By Andrea Kirkby
Hampstead and Highgate are both set high above the Thames basin – so it’s all uphill from Central London. That’s my excuse for needing a pint of beer when I get there, though I usually use the Northern Line rather than my feet!
Both these areas were villages quite separate from London right up to the nineteenth century, and retain much of their village feel, so it’s not surprising there are some historic pubs with a definite flavour of the past. For instance there’s The Flask on Highgate West Hill. Highwayman Dick Turpin is said to have hidden in the cellar and both the rollicking painter William Hogarth and more studious political philosopher Karl Marx (buried up the road in Highgate Cemetery) drank here.
The Flask was known for an ancient ceremony, the ‘Swearing on the Horns’; actually, it wasn’t a Saxon rite but rather an 18th century tourist trap, involving the initiate taking an oath of commitment to debauchery and merriment. I’m told the ceremony is still held occasionally, though I have no idea how you find out when the next one will be (short of visiting the pub).
Now if you’ve sworn on the horns and had a couple of pints of Fuller’s, that being the local tipple, you can easily get your Flasks confused. There’s a Hampstead Flask too, which used to be known as the Lower Flask while the Highgate version was known as the Upper Flask. This pub has had a controversial makeover but the ‘public’* remains much the way it always was, with fine panels of decorated glass. The pub now serves beers from local micro Sambrooks as well as from Youngs.

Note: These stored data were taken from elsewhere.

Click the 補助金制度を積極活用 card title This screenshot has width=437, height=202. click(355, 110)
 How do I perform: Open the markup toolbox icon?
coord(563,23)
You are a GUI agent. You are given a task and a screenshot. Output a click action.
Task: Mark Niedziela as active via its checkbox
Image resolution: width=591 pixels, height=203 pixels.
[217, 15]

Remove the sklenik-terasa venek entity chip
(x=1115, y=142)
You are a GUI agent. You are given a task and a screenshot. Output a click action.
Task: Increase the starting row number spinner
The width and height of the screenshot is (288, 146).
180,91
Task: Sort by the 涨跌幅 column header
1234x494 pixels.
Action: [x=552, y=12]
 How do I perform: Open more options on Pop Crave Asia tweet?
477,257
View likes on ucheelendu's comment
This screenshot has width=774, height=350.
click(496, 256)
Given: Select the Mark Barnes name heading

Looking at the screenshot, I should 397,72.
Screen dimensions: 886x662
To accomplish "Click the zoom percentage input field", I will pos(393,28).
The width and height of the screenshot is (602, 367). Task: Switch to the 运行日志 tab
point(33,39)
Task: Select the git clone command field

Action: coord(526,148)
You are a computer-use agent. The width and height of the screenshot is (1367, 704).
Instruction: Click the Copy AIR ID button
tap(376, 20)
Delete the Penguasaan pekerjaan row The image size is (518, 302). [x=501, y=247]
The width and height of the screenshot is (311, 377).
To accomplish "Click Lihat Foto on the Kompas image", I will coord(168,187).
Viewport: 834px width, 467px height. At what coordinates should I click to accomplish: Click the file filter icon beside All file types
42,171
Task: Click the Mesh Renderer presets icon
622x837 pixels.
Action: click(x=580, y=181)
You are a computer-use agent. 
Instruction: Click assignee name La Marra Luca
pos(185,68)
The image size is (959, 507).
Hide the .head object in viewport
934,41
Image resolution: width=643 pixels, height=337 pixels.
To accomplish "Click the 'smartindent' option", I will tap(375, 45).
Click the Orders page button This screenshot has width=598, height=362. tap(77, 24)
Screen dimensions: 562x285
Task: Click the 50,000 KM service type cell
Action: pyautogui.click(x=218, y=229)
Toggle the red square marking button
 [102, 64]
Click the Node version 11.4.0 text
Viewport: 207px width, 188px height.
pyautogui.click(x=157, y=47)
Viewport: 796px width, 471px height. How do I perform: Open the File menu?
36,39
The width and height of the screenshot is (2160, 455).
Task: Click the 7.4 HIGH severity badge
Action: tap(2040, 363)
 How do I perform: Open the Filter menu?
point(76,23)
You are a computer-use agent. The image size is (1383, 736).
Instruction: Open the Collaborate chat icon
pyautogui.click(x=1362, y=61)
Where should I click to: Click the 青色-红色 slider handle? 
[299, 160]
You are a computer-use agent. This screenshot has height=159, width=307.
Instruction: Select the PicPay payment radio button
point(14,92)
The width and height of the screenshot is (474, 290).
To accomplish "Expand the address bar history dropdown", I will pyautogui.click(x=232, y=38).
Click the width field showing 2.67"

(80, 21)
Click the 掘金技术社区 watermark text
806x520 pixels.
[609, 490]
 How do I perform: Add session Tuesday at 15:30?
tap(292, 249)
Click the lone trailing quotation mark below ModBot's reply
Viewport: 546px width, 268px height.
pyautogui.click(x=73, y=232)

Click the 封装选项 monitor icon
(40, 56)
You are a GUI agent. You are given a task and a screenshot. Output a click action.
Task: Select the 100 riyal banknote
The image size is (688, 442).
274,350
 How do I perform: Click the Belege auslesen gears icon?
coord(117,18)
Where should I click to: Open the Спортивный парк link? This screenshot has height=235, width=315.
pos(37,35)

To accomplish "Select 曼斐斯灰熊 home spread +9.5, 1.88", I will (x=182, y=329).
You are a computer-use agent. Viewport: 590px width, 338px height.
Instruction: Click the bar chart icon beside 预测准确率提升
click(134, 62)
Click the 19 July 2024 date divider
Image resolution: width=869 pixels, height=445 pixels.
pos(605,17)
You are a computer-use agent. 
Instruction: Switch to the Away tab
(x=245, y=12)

Hampstead’s prosperity began in the eighteenth century when it was discovered that the waters of Hampstead Wells, though tasting foul, were rich in iron and good for the health (probably one reason the tubercular Keats moved here; the air was healthier than the fetid smog of the valley too). The Flask was actually built on the site of the Thatched House, which originally sold the spring water (I have to say I’d rather have a pint of Winter Warmer than the bad-eggy chalybeate spring-water any day!).
Music-hall fans will know Florie Ford’s song ‘Down at the Old Bull and Bush’. The old coaching in on North End Way is still there, but it’s been modernised so let’s move on.
Hampstead Heath was a wild place up to the eighteenth century, with highwaymen and footpads lurking as well as Londoners taking the air. The Spaniards Inn dates all the way back to 1585 and though it would be easy for it to become a tourist trap serving fizzy keg lager, it actually serves a decent selection of real ales. It’s a tollgate inn – the toll-house is opposite – which marked the border between Hampstead and Finchley. Inside, it’s all low ceilings and wooden beams, very picturesque; Dickens’s Mr Pickwick came here – I sometimes think there aren’t many pubs Mr Pickwick didn’t visit – but Bram Stoker also mentions it in Dracula and on a winter evening when the sun has gone down by four in the afternoon, it can be a bit spooky, though the real danger is the busy traffic outside.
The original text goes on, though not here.